::: Supplied data :::

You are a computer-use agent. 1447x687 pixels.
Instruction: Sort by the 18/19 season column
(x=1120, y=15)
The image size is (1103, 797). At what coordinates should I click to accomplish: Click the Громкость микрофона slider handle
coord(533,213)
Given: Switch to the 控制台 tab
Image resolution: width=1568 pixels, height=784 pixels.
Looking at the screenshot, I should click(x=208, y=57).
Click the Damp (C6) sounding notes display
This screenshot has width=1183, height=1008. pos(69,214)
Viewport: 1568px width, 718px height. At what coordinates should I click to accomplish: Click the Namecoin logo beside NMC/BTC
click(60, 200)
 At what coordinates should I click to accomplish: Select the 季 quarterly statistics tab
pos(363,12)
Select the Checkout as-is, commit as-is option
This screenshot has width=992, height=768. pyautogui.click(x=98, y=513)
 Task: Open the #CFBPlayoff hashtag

:::

What you need to do: Output every line of the material above as a JSON list of strings, one string per line, skipping any blank lines.

Finished exercise:
[
  "You are a computer-use agent. 1447x687 pixels.",
  "Instruction: Sort by the 18/19 season column",
  "(x=1120, y=15)",
  "The image size is (1103, 797). At what coordinates should I click to accomplish: Click the Громкость микрофона slider handle",
  "coord(533,213)",
  "Given: Switch to the 控制台 tab",
  "Image resolution: width=1568 pixels, height=784 pixels.",
  "Looking at the screenshot, I should click(x=208, y=57).",
  "Click the Damp (C6) sounding notes display",
  "This screenshot has width=1183, height=1008. pos(69,214)",
  "Viewport: 1568px width, 718px height. At what coordinates should I click to accomplish: Click the Namecoin logo beside NMC/BTC",
  "click(60, 200)",
  " At what coordinates should I click to accomplish: Select the 季 quarterly statistics tab",
  "pos(363,12)",
  "Select the Checkout as-is, commit as-is option",
  "This screenshot has width=992, height=768. pyautogui.click(x=98, y=513)",
  " Task: Open the #CFBPlayoff hashtag"
]